S’il y a des partisans qui appellent à la création d’un département spécialisé dans l’architecture au sein des facultés d’architecture, le programme d’enseignement à adopter devra être comme suit :
Étudier à l’intérieur des facultés d’architecture tout ce qui concerne cette spécialité sur le plan historique, en insistant sur l’art architectural islamique en lui consacrant des cours spéciaux ;
Introduire la spécialité de l’art architectural islamique dans les études supérieures.
Inclure dans le cursus d’art architectural islamique du 1er cycle universitaire, ou dans le cycle de spécialisation, les matières théoriques relatives à l’art architectural islamique, à savoir :
1-Théorie et caractéristiques de l’architecture islamique, ainsi que les différents types et écoles de cet art islamique.
2- L’histoire de l’architecture islamique et les célèbres architectes musulmans.
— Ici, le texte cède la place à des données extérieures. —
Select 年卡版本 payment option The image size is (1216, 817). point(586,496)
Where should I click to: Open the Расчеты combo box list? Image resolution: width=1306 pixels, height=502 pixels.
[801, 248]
3- La conception et l’esthétique de l’architecture islamique selon les chercheurs contemporains.
4- La pensée islamique et l’esthétique selon les penseurs musulmans.
5- La sociologie islamique.
6- L’histoire de la civilisation islamique.
7- L’archéologie islamique et les résultats des fouilles archéologiques dans le monde islamique.
Les cours scientifiques pratiques seront les suivants :
1- L’étude sur le terrain des sites et des édifices islamiques.
2- La participation effective aux opérations des fouilles archéologiques, de restauration et de prospection.
3- L’enseignement des techniques de construction propres à l’art architectural islamique et leur rôle dynamique et préventif.
4- La présentation de plans architecturaux et ornementaux intérieurs, inspirés du patrimoine architectural islamique, et adaptés aux exigences du progrès civilisationnel, social et technique ainsi qu’aux innovations futures.
5- L’analyse de l’architecture islamique traditionnelle et moderne, et sa critique dans le cadre de séminaires communs.
La création de départements spécialisés de l’art architectural islamique et la mise en exergue de cet art face aux arts architecturaux internationaux, exigent des professeurs spécialisés qualifiés, ainsi que l’enrichissement de la bibliothèque universitaire en bibliographie spécialisée et des Atlas sur l’architecture islamique. Il convient d’avouer, cependant que l’enseignement en matière d’architecture islamique est pauvre en spécialistes qualifiés dans les domaines de l’histoire de l’architecture islamique, de la conception esthétique et de l’archéologie. Aussi faut-il inciter les spécialistes titulaires d’une maîtrise dans l’art architectural islamique à obtenir un doctorat dans leur spécialité afin de se qualifier pour l’enseignement universitaire.
Le manque de bibliographie relative à l’art architectural islamique au sein de la bibliothèque universitaire est un problème auquel il faut faire face. Il est vrai qu’un certain nombre d’orientalistes ont réalisé des ouvrages acceptables dans le domaine de l’histoire de l’art architectural islamique, et que certains ouvrages ont même été traduits en arabe et en langue perse, cependant la majorité de ces ouvrages n’ont pas souligné le lien qui existe entre les réalisations architecturales et l’identité islamique à cause de l’ignorance de ces orientalistes de la pensée islamique et des fondements de l’esthétique islamique. Les chercheurs arabo-musulmans doivent consentir des efforts pour combler cette lacune.